AUSGEWÄHLTER TEXTAUSZUG

========================================

Die Hauptfrage: Was ist eine »mentale Geschlechtsidentität«? Ist damit gemeint, dass ein Vater es mit sich und seiner Männlichkeit vereinbaren kann, früher aus dem Büro heimzukommen, um den Kindern noch vorzulesen und sie ins Bett zu bringen? Oder meinen die Autorinnen »sanften Sex« bei gleichzeitiger erotischer Stärke? Oder geht es darum, im Rollenbild vielleicht ebenso zu schwimmen wie wir Frauen?
Ich mache eine Kaffeepause und lese den Satz noch einmal. Er erschließt sich mir wieder nicht in seinem wirklichen Ausmaß.
Warum frage ich nicht einfach einen Mann danach, am besten gleich meinen eigenen am Abend?
»Keine Ahnung!«, sagt mein Mann. »Ich hab einen harten Arbeitstag hinter mir. Ich kann nur noch abchillen.«
Ein paar Tage später kommt ein alter Freund, der mittlerweile als Universitätsprofessor der Soziologie Karriere machte, mit seiner »Neuen« zu Besuch.

========================================

ARBEITSDATEN
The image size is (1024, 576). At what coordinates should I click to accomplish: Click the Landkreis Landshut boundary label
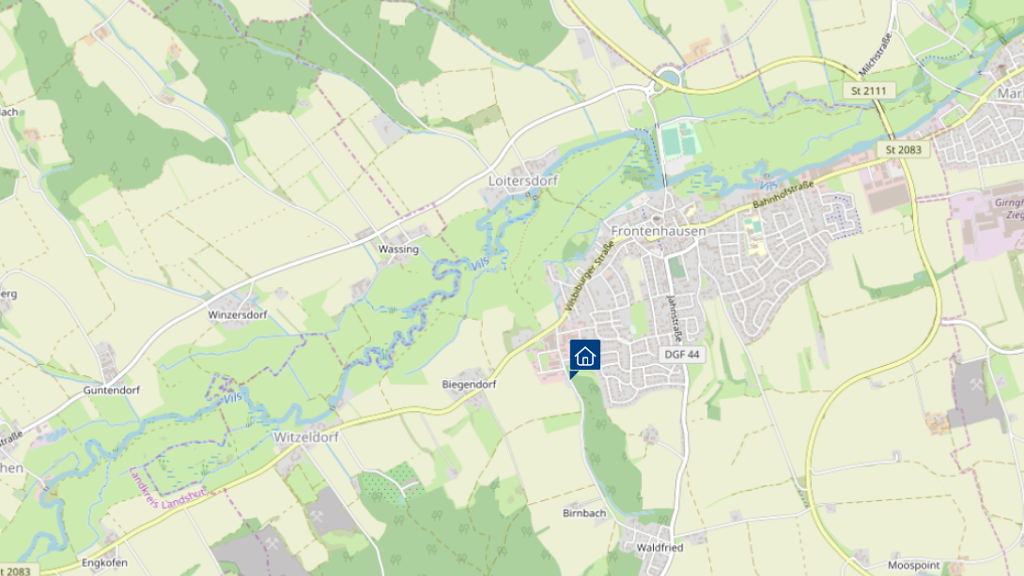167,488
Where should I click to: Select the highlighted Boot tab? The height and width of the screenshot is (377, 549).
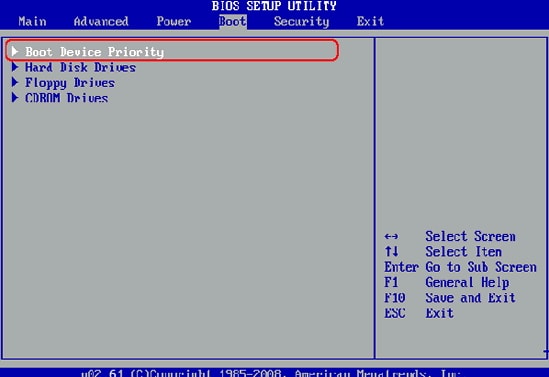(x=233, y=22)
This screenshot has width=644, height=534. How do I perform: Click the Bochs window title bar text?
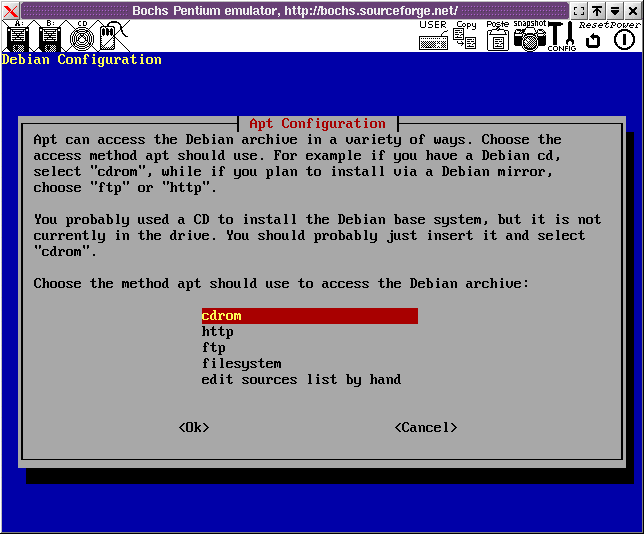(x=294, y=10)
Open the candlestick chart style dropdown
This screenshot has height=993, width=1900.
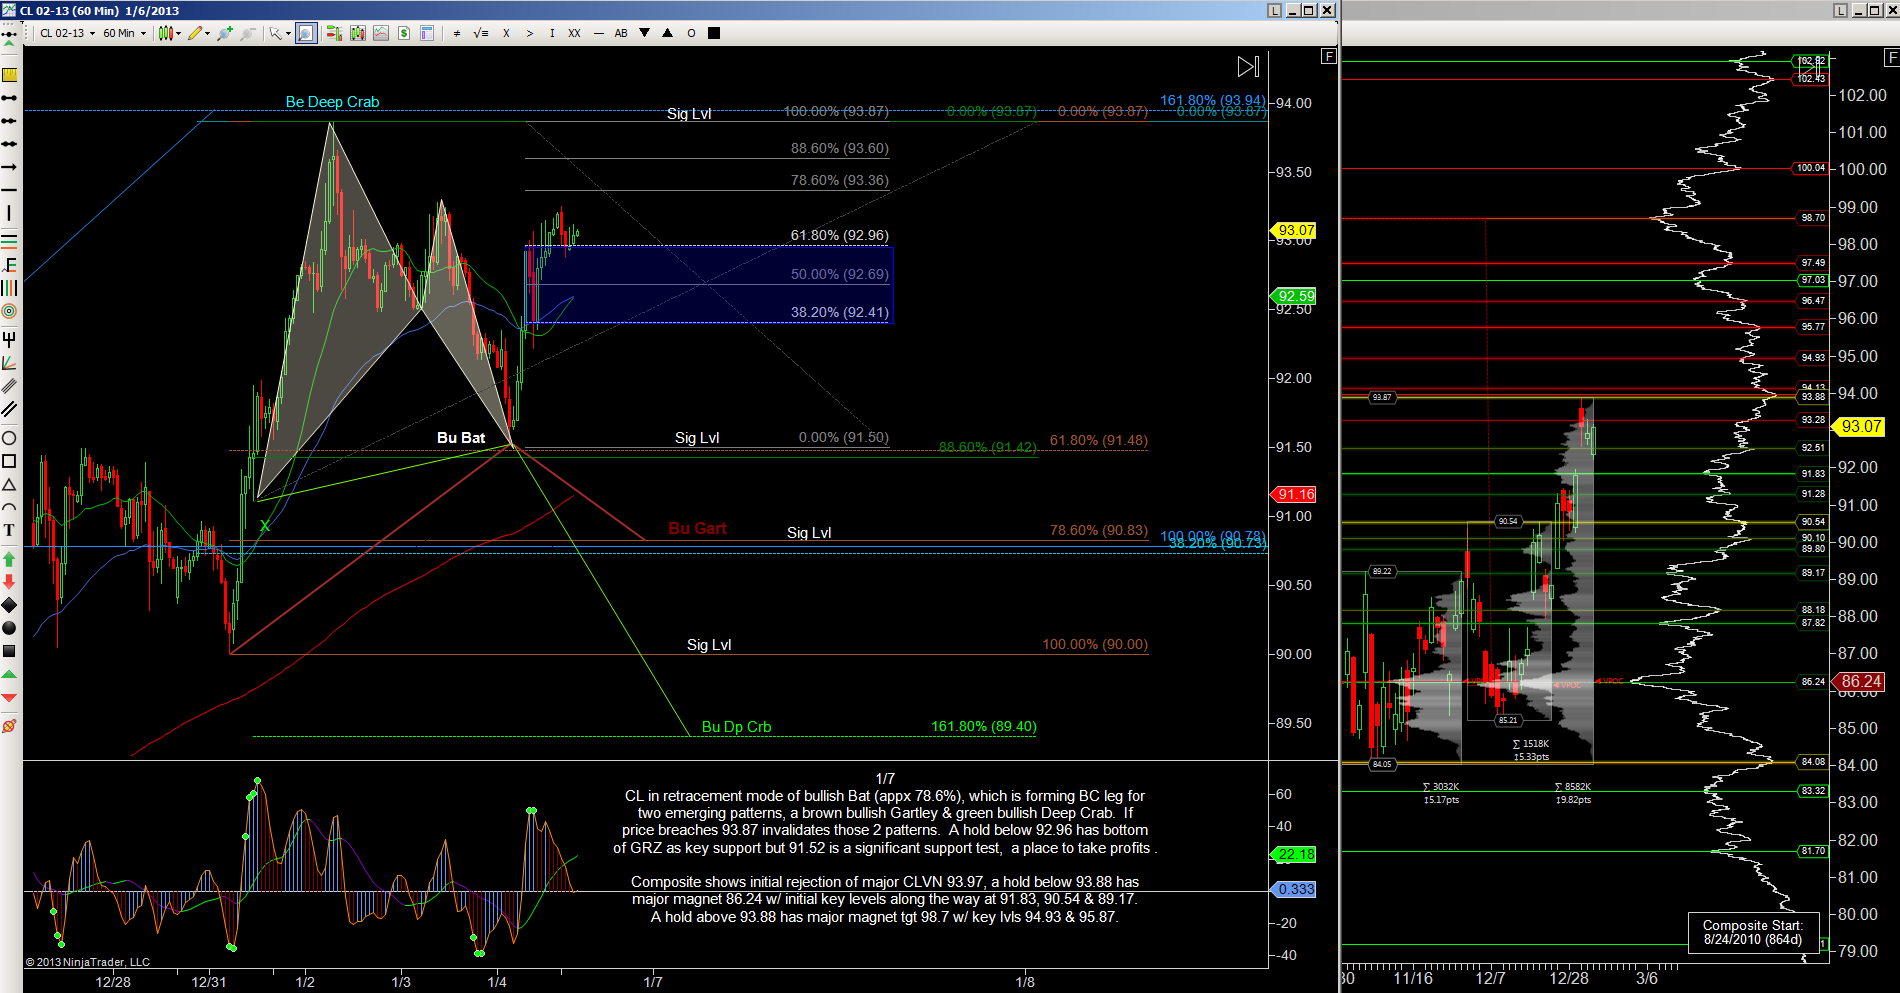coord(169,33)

========================================

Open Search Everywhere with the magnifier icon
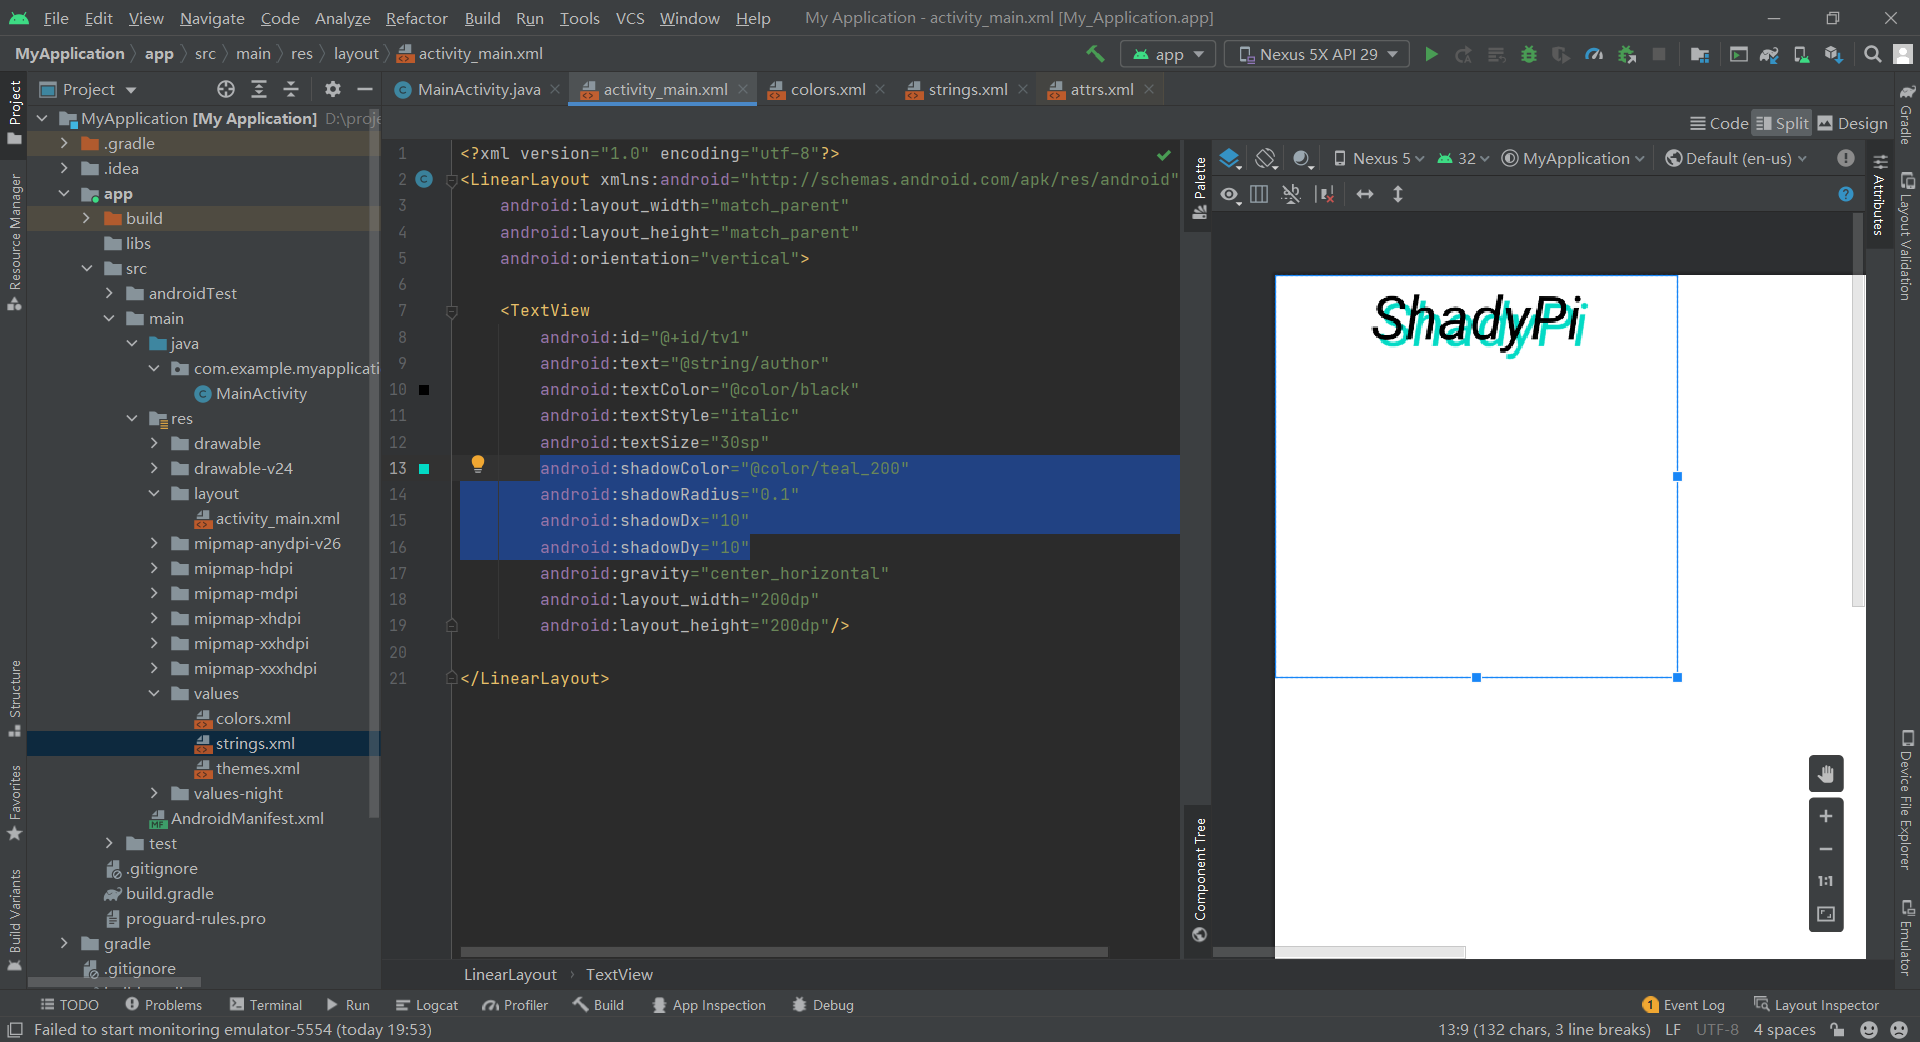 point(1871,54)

========================================

ARBEITSANWEISUNGEN
A. Als was hat der alte Freund laut dem Textauszug Karriere gemacht?
B. Formatiere bitte die Zeilen der Auflistung als Markdown-Tabelle mit den Spalten Nr und Zeile, beginnend bei der Zeile mit „The image size“ und endend bei der Zeile mit „coord(169,33)“. Leerzeilen und Bilder gehören nicht in die Antwort.
Der Textauszug und die Auflistung haben nichts miteinander zu tun.

LÖSUNGEN
A. Als Universitätsprofessor der Soziologie.

B.
| Nr | Zeile |
|---|---|
| 1 | The image size is (1024, 576). At what coordinates should I click to accomplish: Click the Landkreis Landshut boundary label |
| 2 | 167,488 |
| 3 | Where should I click to: Select the highlighted Boot tab? The height and width of the screenshot is (377, 549). |
| 4 | (x=233, y=22) |
| 5 | This screenshot has width=644, height=534. How do I perform: Click the Bochs window title bar text? |
| 6 | (x=294, y=10) |
| 7 | Open the candlestick chart style dropdown |
| 8 | This screenshot has height=993, width=1900. |
| 9 | coord(169,33) |